Data ::
______

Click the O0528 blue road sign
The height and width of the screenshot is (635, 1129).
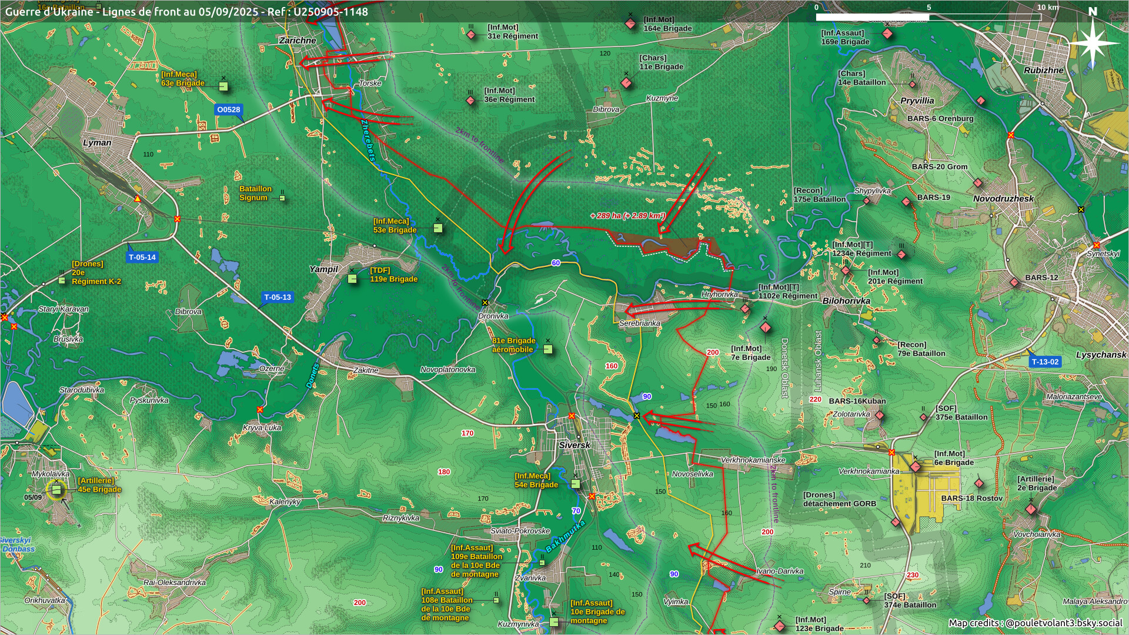pos(228,110)
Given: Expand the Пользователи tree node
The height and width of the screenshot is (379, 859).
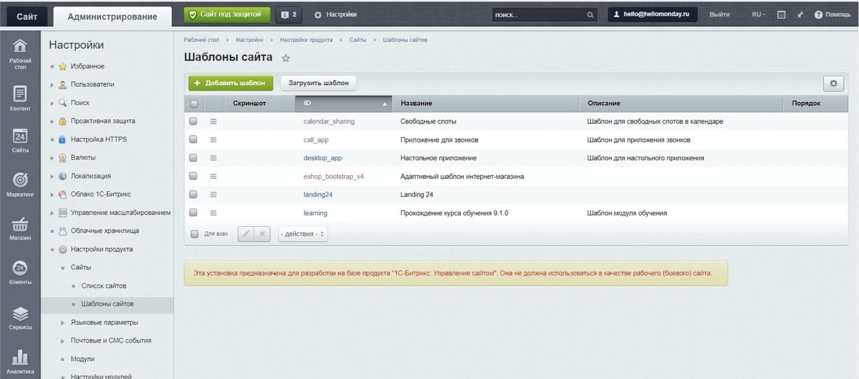Looking at the screenshot, I should 52,85.
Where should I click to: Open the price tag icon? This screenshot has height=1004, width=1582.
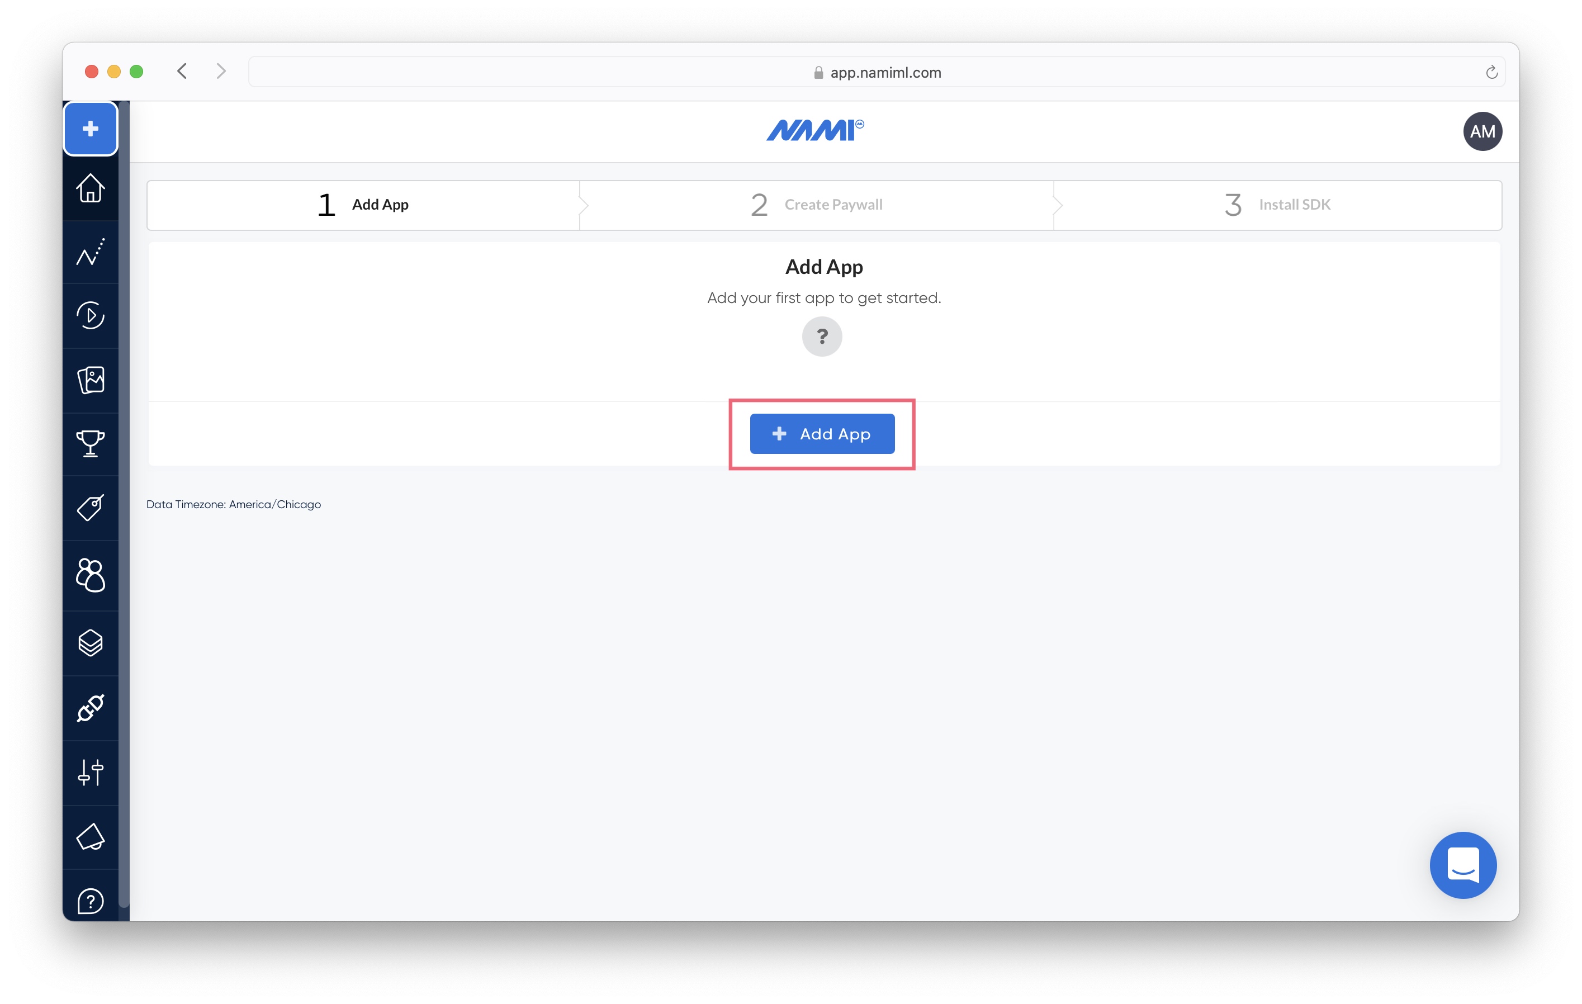91,508
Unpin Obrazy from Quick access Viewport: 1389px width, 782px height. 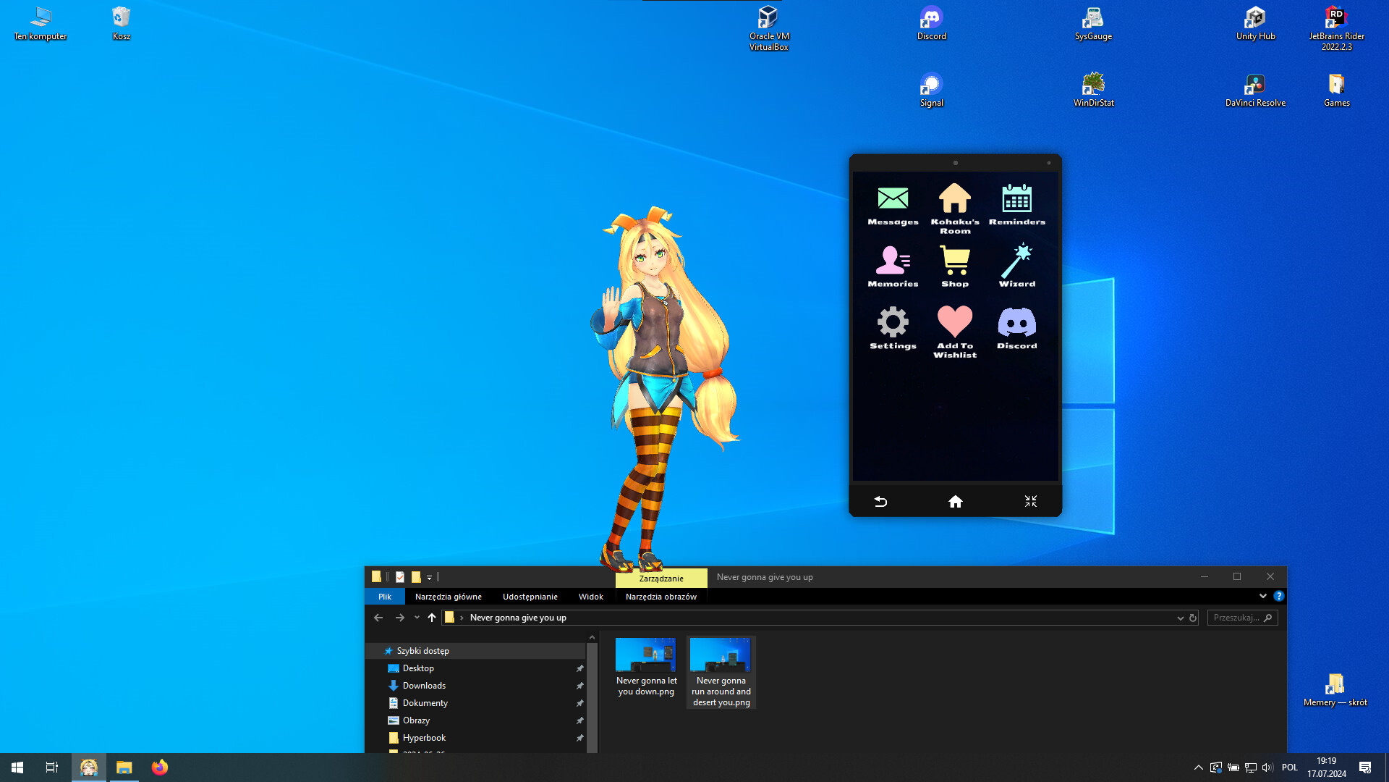(x=579, y=720)
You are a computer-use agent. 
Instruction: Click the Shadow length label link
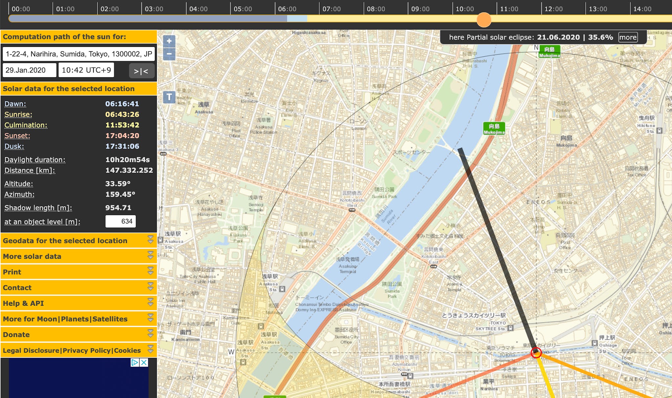pyautogui.click(x=38, y=208)
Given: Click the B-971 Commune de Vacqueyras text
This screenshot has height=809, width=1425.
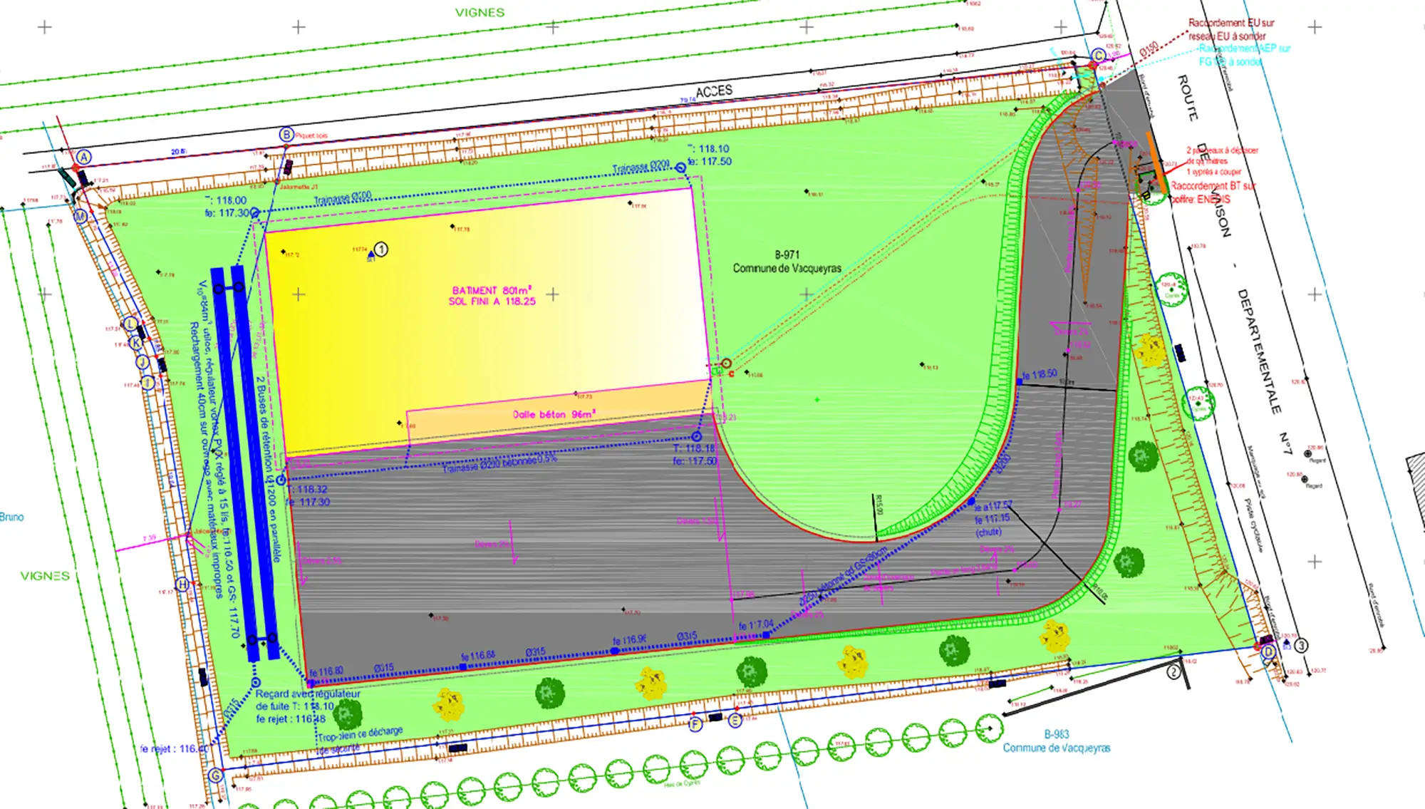Looking at the screenshot, I should (787, 262).
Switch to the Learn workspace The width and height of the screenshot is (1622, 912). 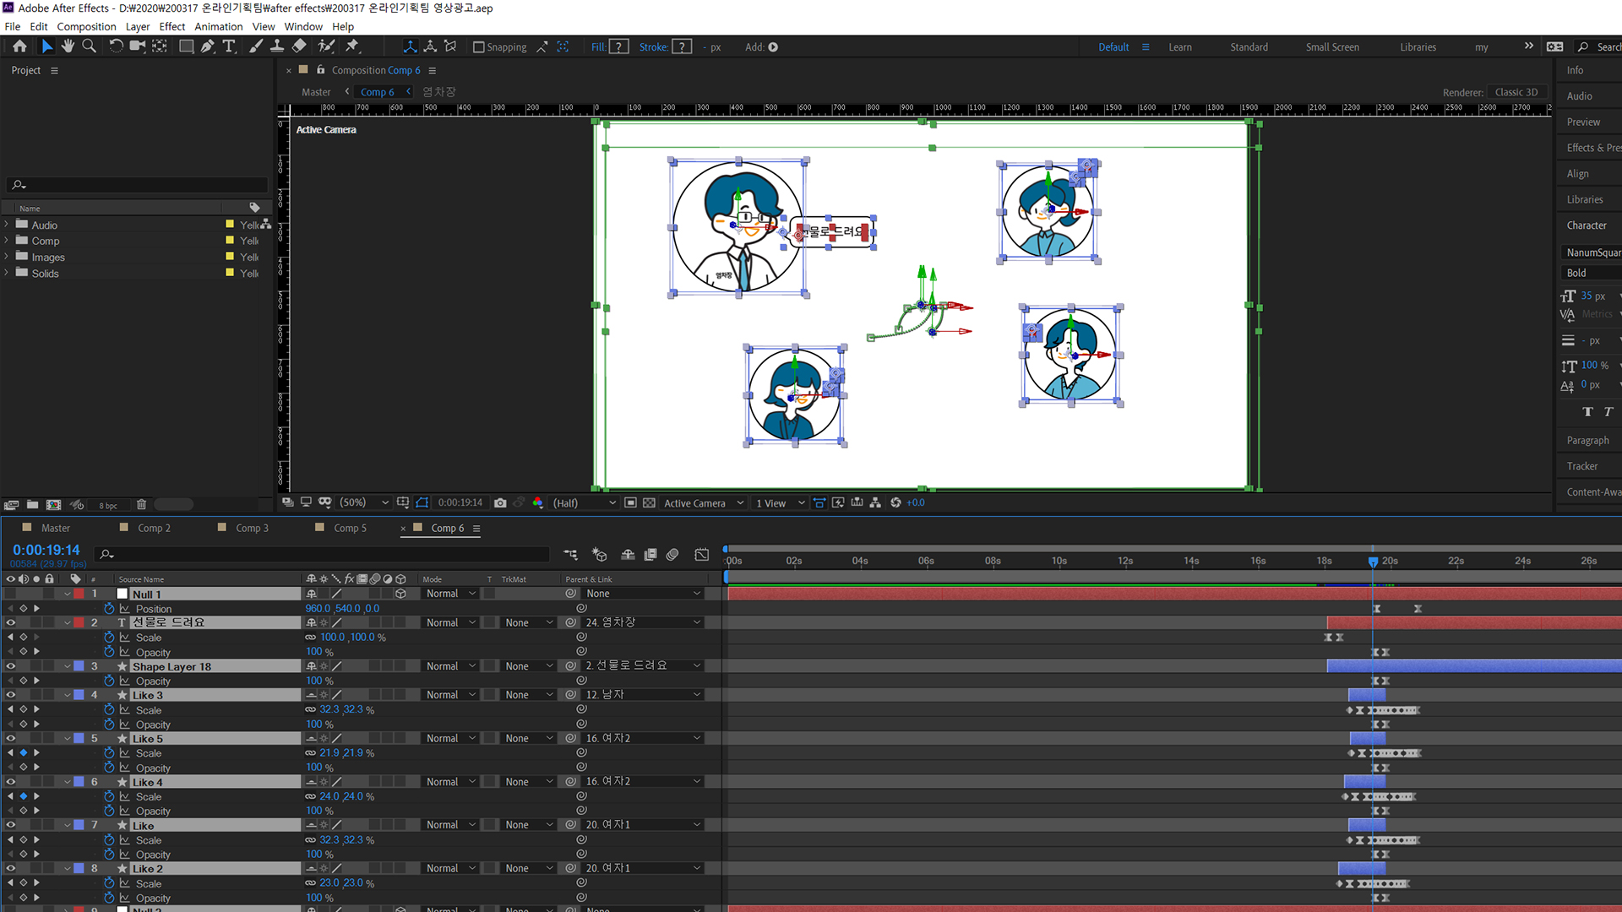1180,47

______

Search the data above for the string "Given" and return every line that has it.

Task result ::
Given: Expand the Пользователи tree node
Given: Click the B-971 Commune de Vacqueyras text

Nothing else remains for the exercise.